32 years ago, it was luck that kept me in France. He made a sacrifice and he didn't know it. I have to go.

"Maximum Risk" follows the story of a cop, Alain (JCVD), in Nice, France who learns suddenly that he has a twin brother, Mikhail, living in New York. Unfortunately, after a claustrophobic chase through the narrow streets of this French city (probably one of the few high points in this whole movie), Mikhail dies. Faster than you can say "North by Northwest", Alain assumes his dead twin's identity and goes to Little Odessa in New York, crossing paths with Mikhail's girlfriend (Natasha Henstridge of "Species" fame, who considers acting walking around without any clothes on), the Russian Mafia, and some crooked FBI agents in bed with the Mob (hey, it's Fled/Bulletproof/Fair Game/Eraser all over again!). Alain soon learns that his brother died over a safety deposit box in Nice that has a list of 'dirty' agents (at least it wasn't a computer disk again). Throw in a talkative New York cabby that can find anything for the right price, an obligatory scene in a strip bar, a six-foot tall blonde killer that keeps the same facial expression through the whole movie and some pretty lame action sequences (considering it was directed by Ringo Lam), you have one BAD movie.

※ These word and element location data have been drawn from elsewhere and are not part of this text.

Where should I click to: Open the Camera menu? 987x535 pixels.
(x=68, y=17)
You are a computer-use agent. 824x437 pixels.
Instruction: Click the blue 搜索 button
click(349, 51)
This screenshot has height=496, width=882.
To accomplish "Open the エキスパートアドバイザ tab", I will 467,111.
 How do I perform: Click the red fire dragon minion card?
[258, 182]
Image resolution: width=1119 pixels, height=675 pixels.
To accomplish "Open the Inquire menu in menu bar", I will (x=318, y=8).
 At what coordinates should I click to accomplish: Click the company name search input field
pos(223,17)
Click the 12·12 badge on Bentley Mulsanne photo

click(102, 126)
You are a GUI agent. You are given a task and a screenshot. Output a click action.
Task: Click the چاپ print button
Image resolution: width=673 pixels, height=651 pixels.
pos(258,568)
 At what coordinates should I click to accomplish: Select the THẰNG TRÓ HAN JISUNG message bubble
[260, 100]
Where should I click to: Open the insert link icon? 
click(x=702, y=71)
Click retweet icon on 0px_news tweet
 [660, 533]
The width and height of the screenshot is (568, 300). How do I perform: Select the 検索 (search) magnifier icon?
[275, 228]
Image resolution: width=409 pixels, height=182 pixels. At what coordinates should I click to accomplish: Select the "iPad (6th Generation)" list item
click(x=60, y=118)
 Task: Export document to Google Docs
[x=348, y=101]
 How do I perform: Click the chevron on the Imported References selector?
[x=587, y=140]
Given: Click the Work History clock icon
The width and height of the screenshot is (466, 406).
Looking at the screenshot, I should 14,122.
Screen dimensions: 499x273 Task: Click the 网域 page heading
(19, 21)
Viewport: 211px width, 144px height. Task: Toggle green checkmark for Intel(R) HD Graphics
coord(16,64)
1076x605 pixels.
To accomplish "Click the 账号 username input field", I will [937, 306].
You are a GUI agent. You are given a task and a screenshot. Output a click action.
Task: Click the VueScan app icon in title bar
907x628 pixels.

Which is sad, since Ringo Lam has done some impressive work in the past. His most celebrated work, "City on Fire" from 1987, followed the story of a police informer who was in too deep undercover and his friendship with one of the few honorable and decent members of a jewelry heist gang. The last half-hour of this film was ripped off by Quentin Tarantino for "Reservoir Dogs" (even the dialog remains relatively the same). Another blast-from-the-past would be "Full Contact", which is apparently being remade with an American cast sometime soon. It was an entertaining "Chinese biker" movie about a heist gone bad and screamed "eighties", with a flamboyantly-gay ringleader that does magic tricks with knives, a trashy-miniskirt-wearing tramp, a mohawk-wearing tough-guy, and Chow-Yun Fat ("The Killer") as the biker with just way too much style who, having been left for dead, comes back to exact revenge on those who betrayed him. The only other memorable Ringo Lam picture I can recall was "The Adventurers" from 1995, about another undercover agent who marries into a Mafia family to bring down the leader, rife with the moral dilemmas between duty and honor that so typify the 'Heroic Bloodshed' genre of film in Hong Kong.